* PAGE EXCERPT
### Imports

In [None]:
import os
import sys
# Set project root
project_root = os.path.abspath(os.path.join(os.getcwd(), ".."))
sys.path.append(project_root)

import pandas as pd

import joblib
from sklearn.model_selection import train_test_split
from sklearn.metrics import classification_report, roc_curve, roc_auc_score, precision_recall_curve, auc, precision_score, recall_score, f1_score, accuracy_score
from sklearn.preprocessing import MinMaxScaler
from sklearn.calibration import CalibratedClassifierCV

from datetime import datetime

#--- Get absolute path to the utils folder---
from pathlib import Path
utils_path = Path.cwd() / "utils"
sys.path.append(str(utils_path))

backtesting_path = Path.cwd() / "backtesting"
sys.path.append(str(backtesting_path))

from notebooks.utils.config_utils import load_config
from notebooks.utils.data_utils import load_dataset, preprocess_data
from notebooks.utils.model_utils import initialise_model, grid_search, get_feature_importance, optimise_threshold
from notebooks.utils.plotting_utils import plot_correlation, plot_calibration_curve, plot_scatter, plot_roc_and_prc, plot_classification_report, plot_point_biserial_correlation, plot_dataset_split
from notebooks.utils.pdf_utils import create_markdown_report, update_markdown_with_model_details, convert_markdown_to_html, save_pdf_from_html

from notebooks.backtesting.backtester import Backtester
from notebooks.dashboard.dashboard import ModelDashboard

### Load config.yaml

In [None]:
# Test load
config = load_config()

### Load the dataset

In [None]:
df = load_dataset(config)
df_selected, selected_features, constructed_features, target_variable = preprocess_data(df, config)

df_selected

### Plot correlation heatmap (for selected features)

In [None]:
feature_correlation_image_path = plot_correlation(df_selected, selected_features, constructed_features, target_variable)

### Compute Point-Biserial Correlation and P-values

- **Point-biserial correlation**: Measures the strength and correlation between a binary variable (target) and continuous variables (each feature) (higher value better)
- **P-value**: Indicates if the correlation is statistically significant (lower value better)
- **Combined Score**: A reflective measure of both Point-biserial and P-val.

In [None]:
point_biserial_correlation_image_path = plot_point_biserial_correlation(df_selected, selected_features, constructed_features)

* EXERCISE AIM
Extend the classifier-training notebook past its point-biserial correlation step, writing the next section in the same notebook style. The listing that comes next has no connection to the notebook above.

* RECORDS PROVIDED
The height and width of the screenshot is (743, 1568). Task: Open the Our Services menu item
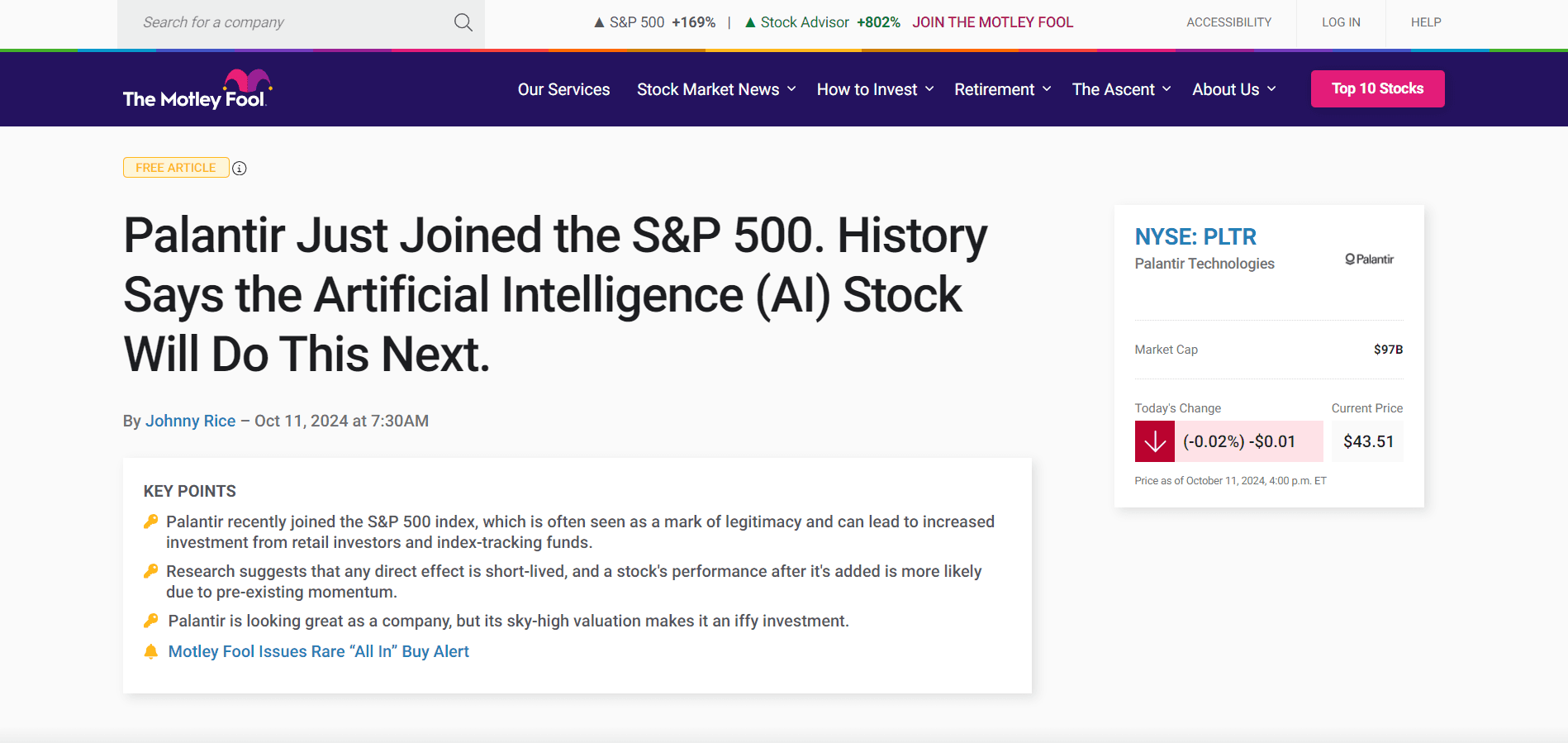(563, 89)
--
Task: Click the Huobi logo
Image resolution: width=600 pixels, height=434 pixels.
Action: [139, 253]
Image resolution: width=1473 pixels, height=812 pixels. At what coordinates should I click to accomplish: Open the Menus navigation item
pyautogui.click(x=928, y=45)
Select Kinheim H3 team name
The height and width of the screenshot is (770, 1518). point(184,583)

* RESPONSE
# Classification Pipeline

- **Feature Selection**: 
    - Trains only on selected and constructed features
- **Data Splitting**:
    - Exclude the last 500 rows for testing
    - Split remaining data into 80% train and 20% validation sets
- **Model Training Loop**:
    1) Initialise each model from config yaml
    2) Apply MinMax scaling... *only for models that require scaling*
    3) Perform grid search for hyperparameter tuning (if specified) and Train Model
    4) Apply calibration (optional), predict on validation set and display feature importance
    5) Optimise precision-recall threshold
    6) Evaluate model on validation set using optimised threshold
    7) Plot ROC and Precision-Recall graphs
    8) Predict on the test set (last 500 rows) and evaluate
    9) Save the trained model
    10) Save predictions (for backtesting).
    11) Plot Scatter Graph.
    12) Backtesting called
    13) PDF Report generated.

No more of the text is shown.